Pemimpin terakhir yang paling bersih dari kasus korupsi mungkin adalah Abang Saragih. Tidak kenal kata ampun untuk makelar proyek, gayanya sangat khas masyarakat asli provinsi ini: jujur dan tidak suka berbasa-basi. Abang Saragih sangat dicintai masyarakat hingga akhirnya menjabat selama dua periode. Kantor Gubernur selalu penuh dengan warga saat Abang Saragih menjabat, entah dengan mereka yang ingin mengungkapkan kekesalan atau hanya sekadar ingin berfoto bersama. Namun, yang lebih ramai adalah jalanan ibukota provinsi ini dua tahun lalu, ketika Abang Saragih wafat. Masyarakat berbondong-bondong mengantar Abang Saragih ke peristirahatan terakhirnya; mulai dari pejabat hingga tukang bentor*, tidak peduli agama apalagi suku.

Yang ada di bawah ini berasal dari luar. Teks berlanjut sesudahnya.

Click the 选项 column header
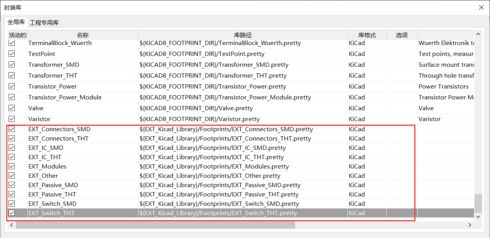Viewport: 490px width, 238px height. [x=401, y=35]
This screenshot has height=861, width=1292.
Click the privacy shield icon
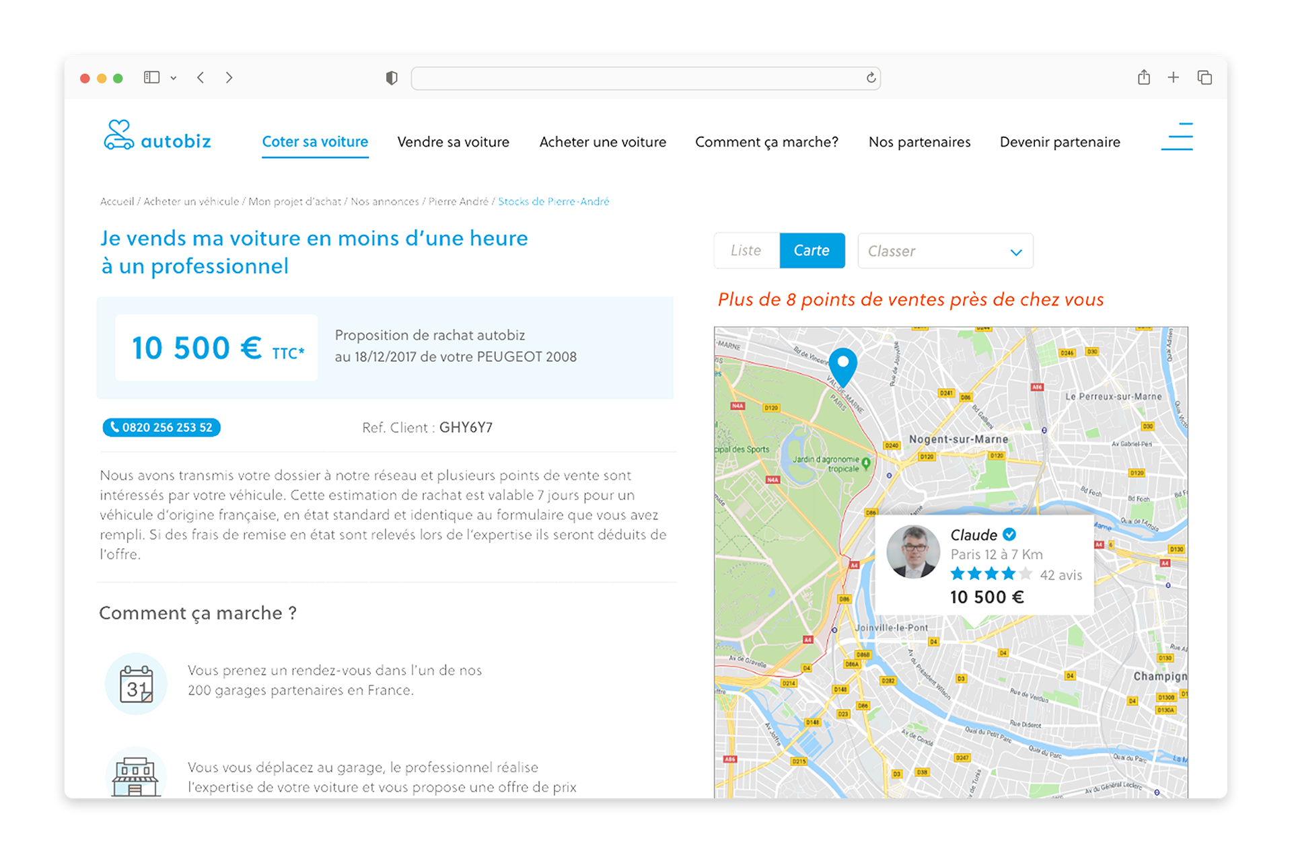[392, 78]

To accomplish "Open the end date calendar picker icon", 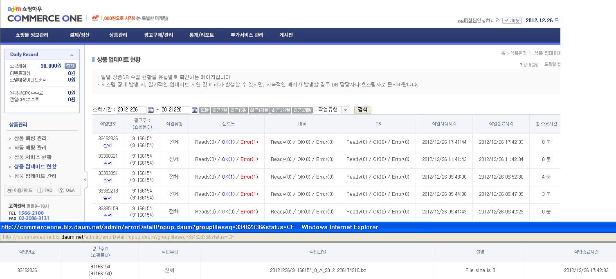I will [194, 110].
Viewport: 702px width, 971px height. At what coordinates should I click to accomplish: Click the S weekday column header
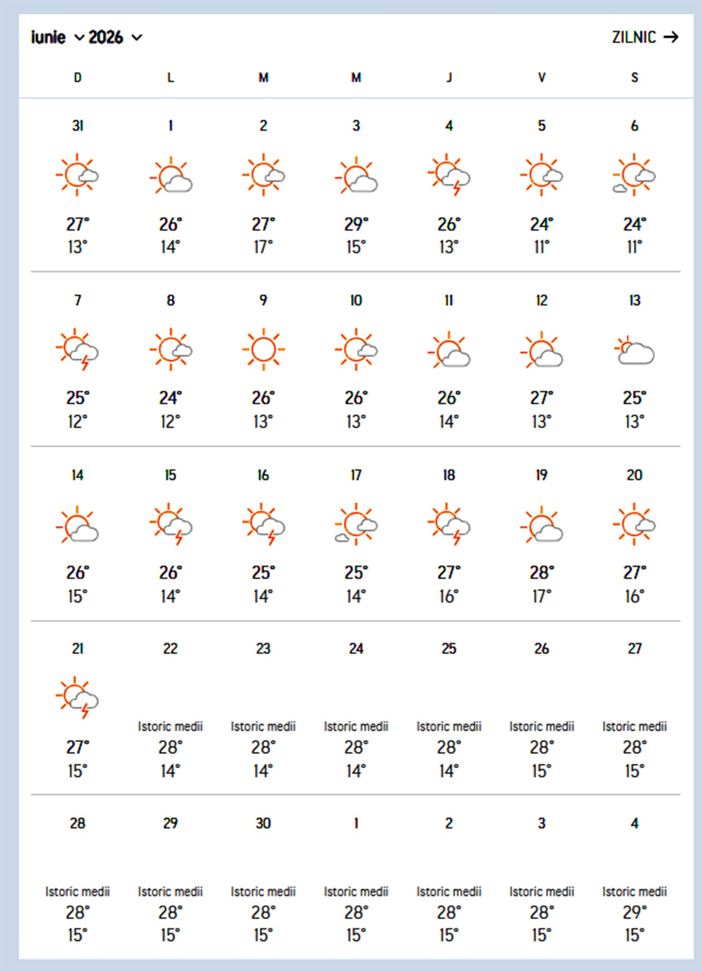point(634,78)
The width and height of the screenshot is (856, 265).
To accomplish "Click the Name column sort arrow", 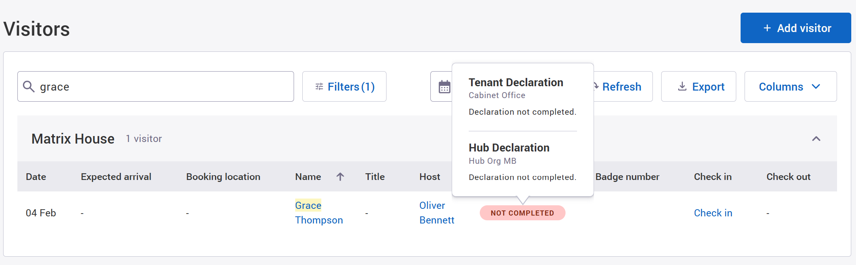I will tap(340, 177).
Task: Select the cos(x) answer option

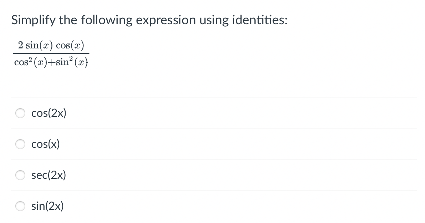Action: click(x=20, y=144)
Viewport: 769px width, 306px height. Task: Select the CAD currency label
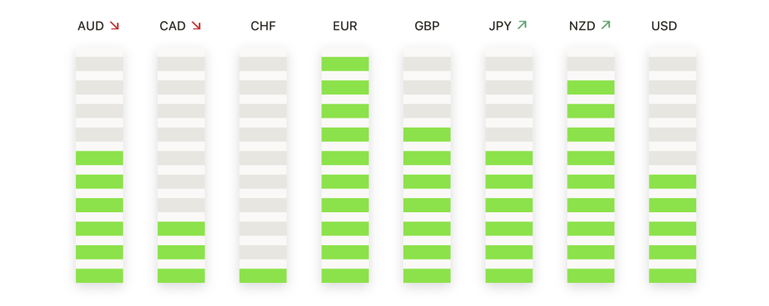[173, 26]
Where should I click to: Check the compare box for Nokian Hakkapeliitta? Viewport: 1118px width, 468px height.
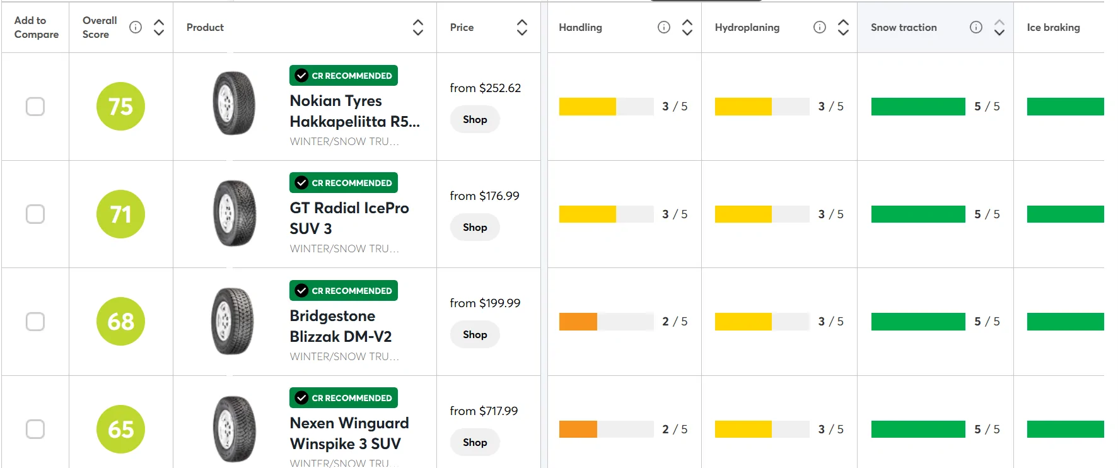point(35,107)
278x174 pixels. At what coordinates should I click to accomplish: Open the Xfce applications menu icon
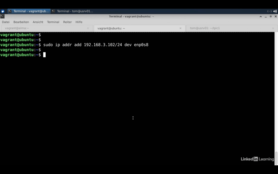3,11
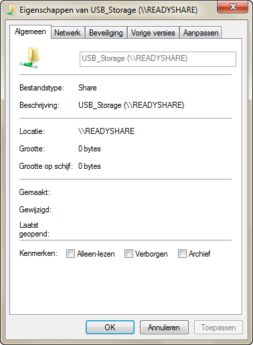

Pasangan nomor tiga Pemilihan Umum kali ini adalah Patar Saragih dan Maruli Simanjuntak. Paruli-an, begitu akronim sekaligus jargon mereka yang katanya berarti "membawa keberuntungan". Keduanya masih muda, dua orang di awal 40-an. Patar berlatar belakang pengusaha, dan Maruli adalah mantan Kepala Dinas Pariwisata. Dari namanya mungkin orang bisa menebak: Patar adalah putra Abang Saragih.
"Ah Abang tahu dari mana keluarganya baik-baik. Bukannya Patar itu punya selingkuhan artis ibukota?" tiba-tiba Imam menghampiri kami.
Imam memang senang menebar gosip. Dan yang kutahu sekarang ia bekerja untuk pasangan nomor satu, yang kalau aku boleh bilang paling kecil elektabilitasnya di Pemilu.
"Memang siapa artis ibukota-nya?" aku bertanya.
"Inisialnya - M. Apa si penyanyi dangdut Moni Fontana?"
"Ah kau ini macam bursa cawapres kemaren aja, pakai inisial-inisial segala." Tawa pun meledak di kedai kopi kecil ini.
"Ssssst...ssst...Diam kelen." Bang Marbun mengeraskan volume suara TV.
Kami semua terdiam. Bagi kami pelanggan setia Kedai Bang Marbun, kami sudah hafal stasiun TV yang selalu disetel di sini. TV di kedai ini tidak bisa diganggu gugat: hanya boleh menyiarkan stasiun TV Bernas alias Berita Nasional. Pernah suatu waktu Imam iseng-iseng mengganti saluran TV karena katanya ingin menonton gosip artis. Alhasil, ia didiamkan oleh Bang Marbun selama seminggu.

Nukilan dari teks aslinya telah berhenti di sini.